— start SELECTED EXCERPT —

What happens when you see a sudden wide crack on the wall at home? Or, you notice that a tap is leaking? The paint peeling off, the roof plaster falling off? You rush off to get a builder to check and do the needful. Right?
But when the bigger home, our planet, cries for attention how many of us pay heed? The difference is this one belongs to all of us, and hence no one wants to take on the responsibility. We expect someone else to do the repairs. We become too busy or too engrossed with our individual little homes. Or even worse think, why should I when he/she doesn’t bother?
Soon we will be forced out of our nooks. Things are headed to a point where life will become a struggle and only the well-heeled folks can survive. Water will be highly priced and hard to find. Food will be difficult to grow under the heat conditions. Floods, droughts, heatwaves, blizzard storms, etc are here to stay. We have successfully managed to shift gears in 150 years from a warm liveable planet to a chaotic one.
We made the machines that helped ease our toil but somewhere along the road we forgot to call a halt. We added ‘comforts’ to our list and these came at the cost of a predictable and stable climate. Today we can’t let go of our cars and planes, air-conditioning and heating, energy guzzling offices and homes and so on. We did not see what was happening to our planet. The atmosphere was having a party too, gathering all the carbon dioxide and other greenhouse gases. The heat began to tell.
It dawned on us that our ways of extracting energy was wrong. Fossil fuels that once were a boon now turned a bane. But we still couldn’t let go. Because, we got used to the comforts at a cheap price.
And now they say, our planet is turning into a hothouse!
Yes. A study in One Earth says that we are on the brink of a few tipping points that will see the climate on earth irreversibly set on the path of sustained warming. Amazon forests are shrinking drastically. In May 2025 we lost an area of the forests the size of New York, double the area lost in the previous May. Parts of the Amazon have lost up to 40 percent of its biomass in eight years. The rainforests bring down the rain and the rain sustains the forest. Once the forest is gone, the rains are gone and in no time the Amazon will turn from a massive carbon sink (absorbing carbon dioxide) to a carbon source! More CO2 into the atmosphere, more warming, and so the feedback loop will see temperatures building up.

— end SELECTED EXCERPT —
— start RAW DATA —

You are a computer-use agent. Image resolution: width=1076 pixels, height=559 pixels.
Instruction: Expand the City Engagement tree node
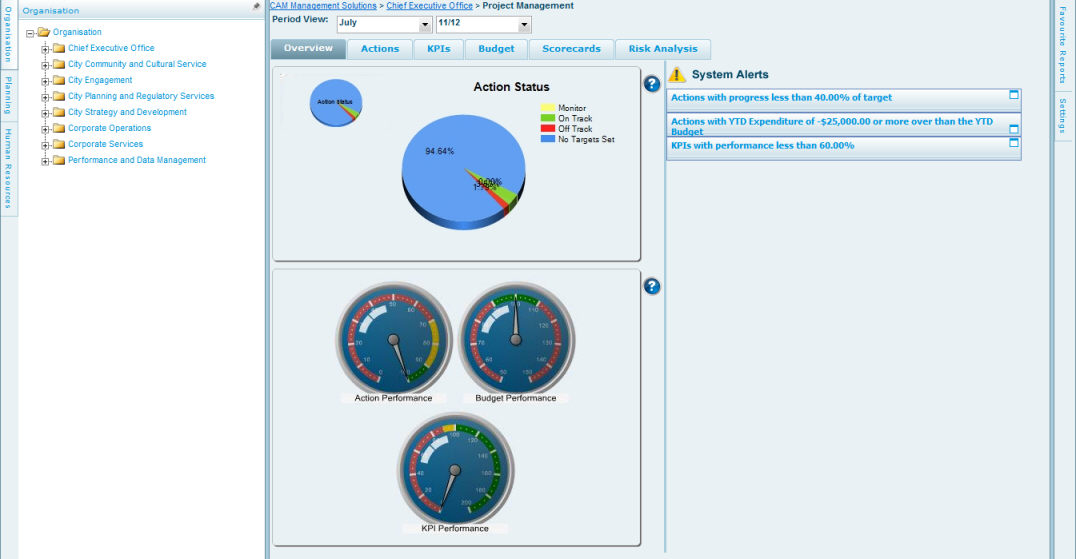click(45, 81)
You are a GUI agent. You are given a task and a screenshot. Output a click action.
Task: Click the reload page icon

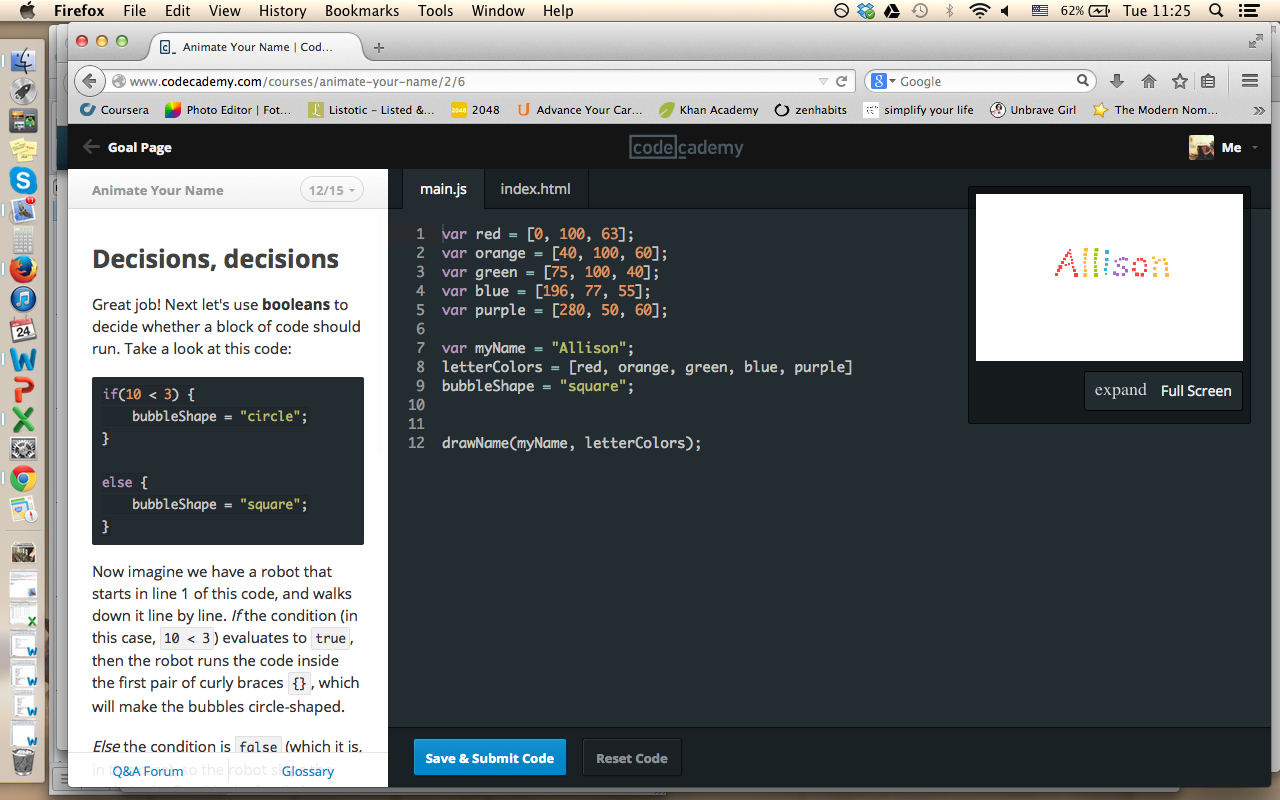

— end RAW DATA —

WHAT TO WORK ON
In the essay on the planet's warming, what size was the area of Amazon forest lost in May 2025?

TASK ANSWER
It was an area the size of New York, double the area lost in the previous May.